*Tarefas e exercícios*
1. Liste todas as obras prometidas que o texto sobre a seca chama de "expressões românticas".
2. Reproduza, por favor, sem alterações o trecho do texto sobre a seca que vai de "Jornal O POVO, de Fortaleza, publica" até "178 municípios cearenses.".

Jornal O POVO, de Fortaleza, publica especial
sobre seca
A edição deste domingo, 11, do O
POVO traz o especial Planeta Seca. Uma grande reportagem, em 16 páginas, sobre
a estiagem de 2012 que tomou conta de 178 municípios cearenses.
O documento atualiza a discussão sobre um
recorrente fenômeno natural que faz parte do dia a dia de quem mora no
semiárido brasileiro. Mais presente do que a ocorrência das chuvas.
Configuração
Dizer que não há uma nova configuração de
cenários do Interior do Nordeste é ser injusto. Mas a a falta de políticas
permanentes e de transferência de renda, assim como insegurança alimentar e a
insustentabilidade hídrica ainda fazem padecer pelo menos 1 milhão e 800 mil
pessoas. Fora os animais silvestres e os rebanhos bovino, caprino e ovino.
Repórteres do O POVO percorreram
mais de 2 mil quilômetros entre as quatro regiões mais devastadas pela seca
deste ano. Os signos que compõem o imaginário em torno da estiagem são os
mesmo, porém as estratégias que vêm sendo implantadas pedem mais complexidade
na observação.
COMENTÁRIOS
Cássio Borges - Engenheiro aposentado do
DNOCS
Caros amigos
Envio-lhes esta matéria publicada, domingo, dia
11, no Jornal O Povo, de Fortaleza intitulada Planeta Seca. O que me causa
indignação é que se passaram anos a fio com muito blá-blá-blá dos “salvadores
da pátria” com fórmulas mirabolantes que somente agora neste ano de 2012 se
desnuda com este horripilante quadro da realidade nordestina que não se pode
mais esconder. Estão a olhos vistos, como mostra esta reportagem do referido
Jornal. Obras como o Açude Castanhão, o Canal da Integração e a propalada
Gestão das Águas incrementada pela COGERH eram apontadas como solução
definitiva para o secular problema das secas no Estado do Ceará. Falou-se em
mais de duas dezenas de anos no Canal do Rio São Francisco mas este até agora
ficou só nas promessas. Suas obras, atualmente, estão praticamente paralisadas.
O Eixo Leste, com 48% e o Eixo Norte, com apenas 19%. Outras obras vão sendo
prometidas e esquecidas ao longo do tempo como os “anéis da água”, o “caminho
das águas”, a “interligação de bacias”, o “cinturão das águas”, a“mistura de
rios” que são expressões românticas que nos induzem a pensar no bonito e no
belo.

*Itens fornecidos*
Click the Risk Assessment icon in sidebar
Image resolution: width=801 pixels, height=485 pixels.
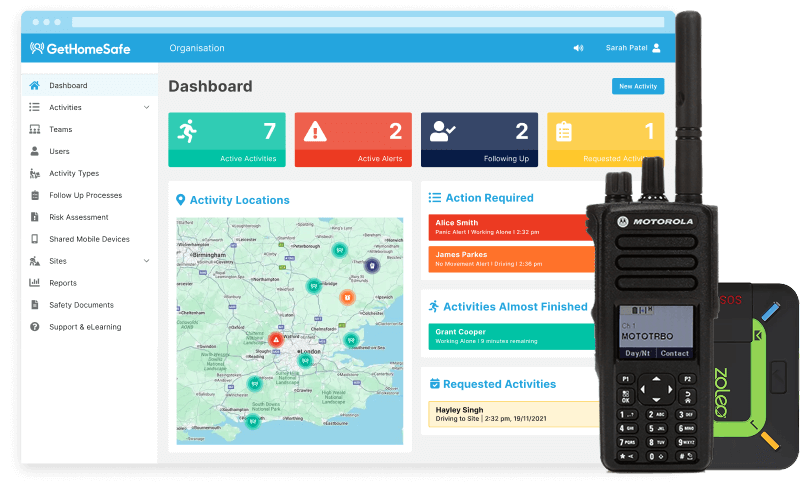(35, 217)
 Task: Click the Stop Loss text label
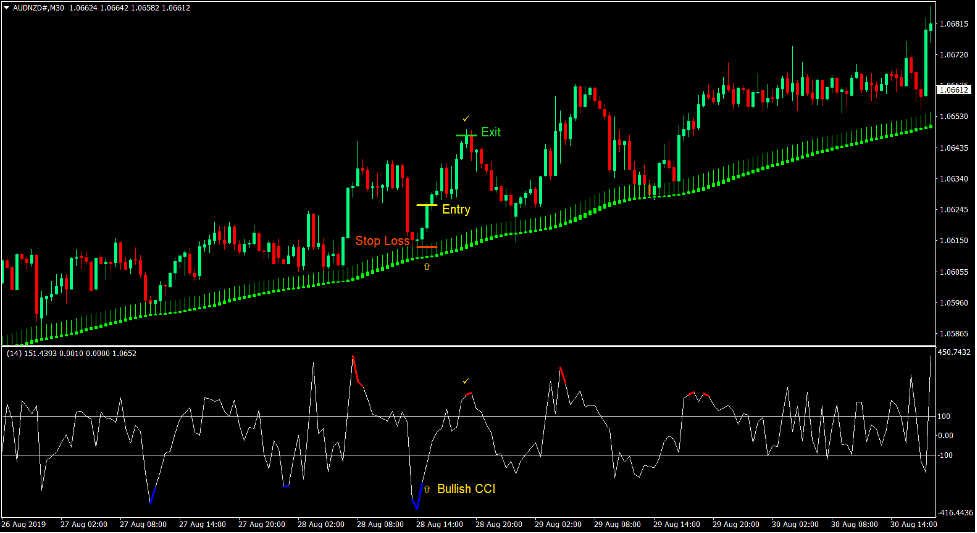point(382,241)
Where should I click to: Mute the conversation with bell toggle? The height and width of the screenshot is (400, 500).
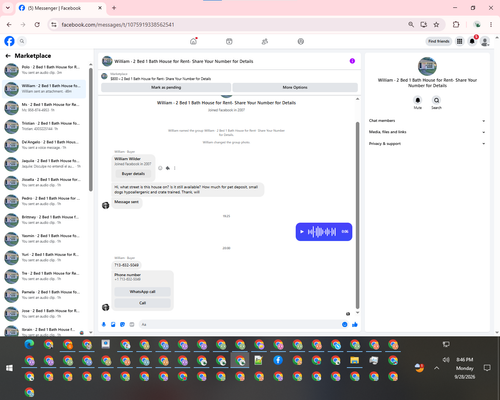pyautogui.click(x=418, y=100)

* * *

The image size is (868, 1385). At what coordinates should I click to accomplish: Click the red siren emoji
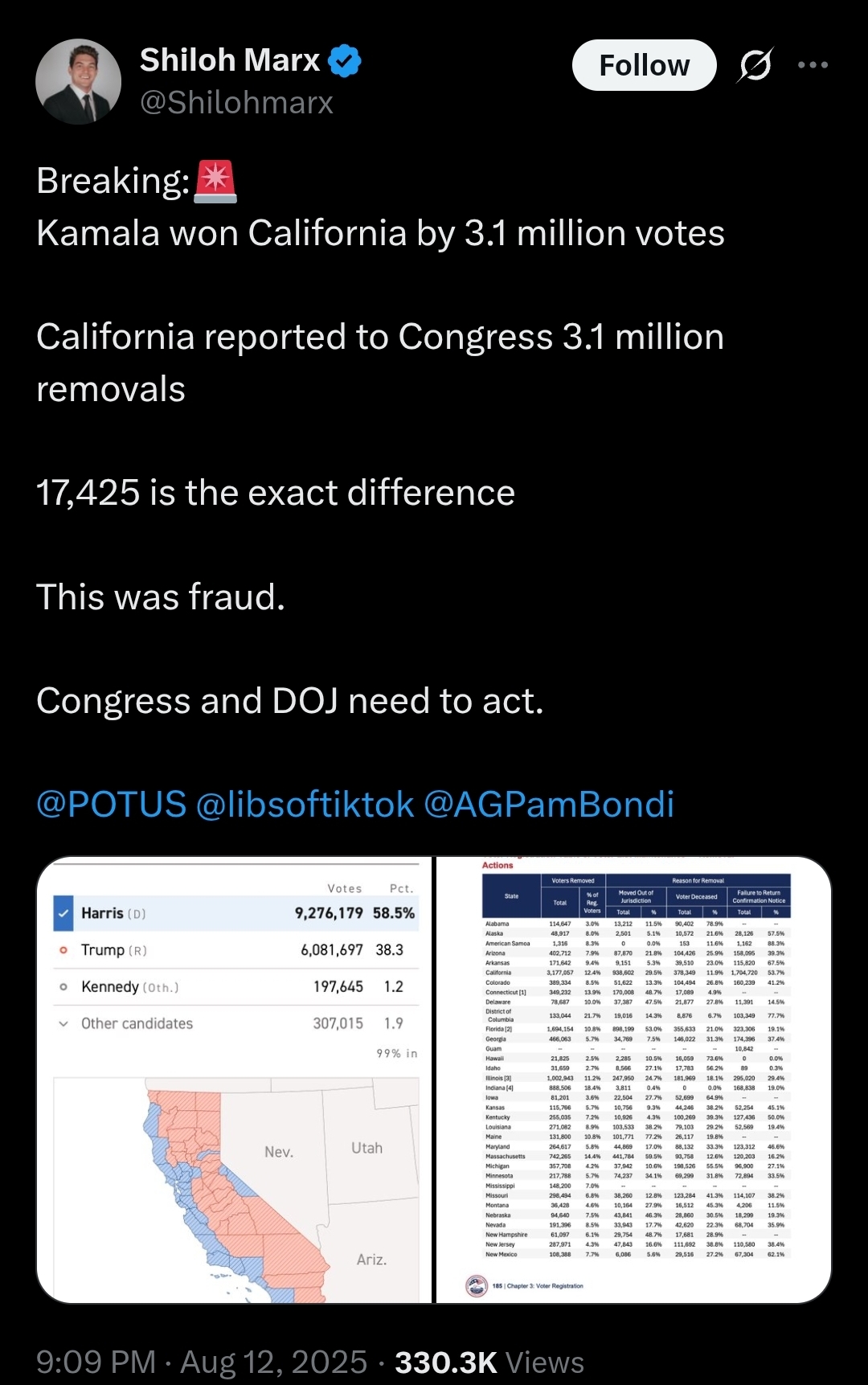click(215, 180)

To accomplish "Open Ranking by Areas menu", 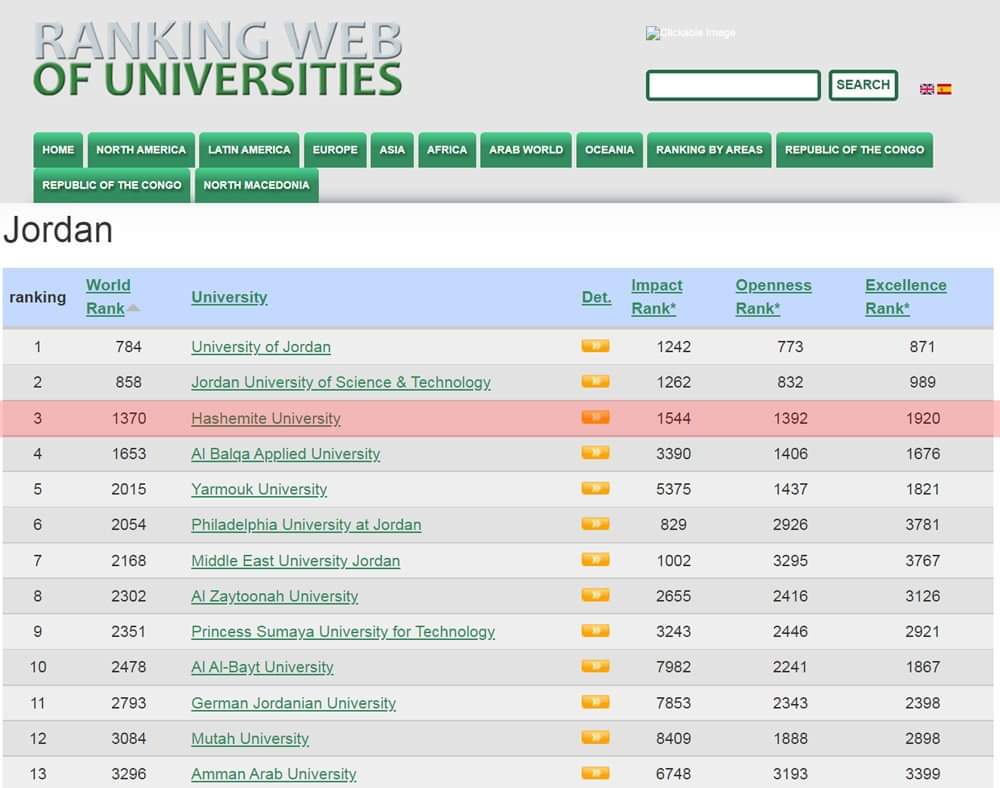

*Soluções a seguir*
1.
- "anéis da água"
- "caminho das águas"
- "interligação de bacias"
- "cinturão das águas"
- "mistura de rios"

2.
Jornal O POVO, de Fortaleza, publica especial
sobre seca
A edição deste domingo, 11, do O
POVO traz o especial Planeta Seca. Uma grande reportagem, em 16 páginas, sobre
a estiagem de 2012 que tomou conta de 178 municípios cearenses.